Government reforms Tier 2 visa to protect NHS and schools

8 Mar 2019 By Lauren R Brown

Reform of £30,000 salary threshold widely praised, but experts say pay for vital high-skilled roles must be raised

The government has announced more professions will be exempt from the Tier 2 visa salary threshold, following concerns the initial £30,000 limit would lead to a post-Brexit staffing crisis in schools and hospitals.

From 30 March 2019, non-EEA citizens coming to the UK to work as nurses, paramedics, medical radiographers and secondary school teachers for STEM subjects and Mandarin, will only need to meet the lower rate of £20,800.

The change comes in response to concerns that individuals in these vital, high-skilled but low-paid jobs would not meet the salary threshold needed to enter the UK to work, at a time when concerns over Brexit have caused EU migration to fall to its lowest point in a decade. 

The longer-term visa regime affecting all migrants, which will be implemented after the Brexit transition period ends in December 2020, has still to be decided. In the event of a no-deal Brexit, EU migrants would be allowed to enter the country and apply for temporary leave to remain.

Immigration minister Caroline Nokes (pictured above) said the exemptions were introduced “so that the NHS and schools can continue to attract and hire experienced teachers, nurses and paramedics from overseas”. 

Other professions not on the list will continue to be affected by the original threshold.

The list of exemptions has been broadly welcomed.
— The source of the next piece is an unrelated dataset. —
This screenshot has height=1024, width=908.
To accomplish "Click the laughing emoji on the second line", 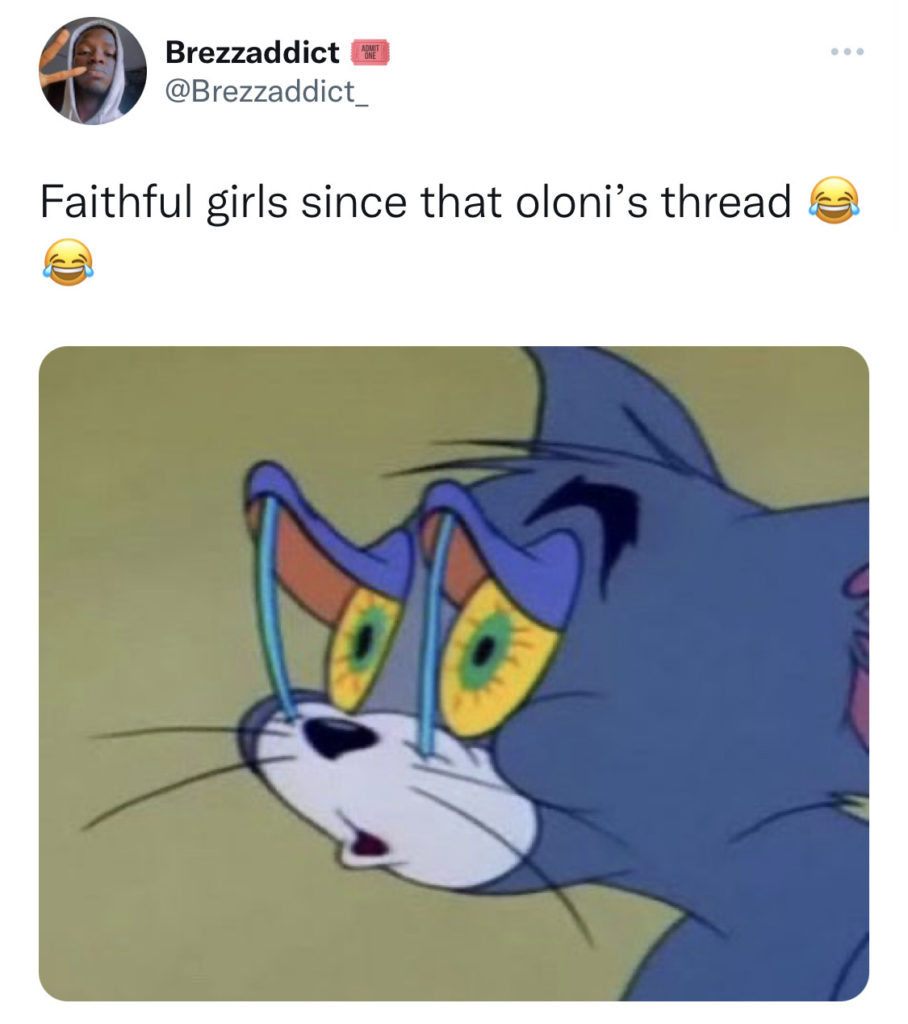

However, critics said the move would not be enough to allay broader concerns over long-term talent shortages, and did nothing to address the low rates of pay in certain critical roles.

Tim Thomas, director of labour market and skills at Make UK, the manufacturers’ organisation, said an overwhelming majority of manufacturing employees in “vital” non-graduate roles would not meet the threshold, and added this was “even more alarming” when regional variations in skill were taken into consideration.

Thomas said: “As a minimum, government must reduce the rate below the planned level and offer a phased approach to any salary threshold introduction to allow businesses to adapt and train a different cohort of employees.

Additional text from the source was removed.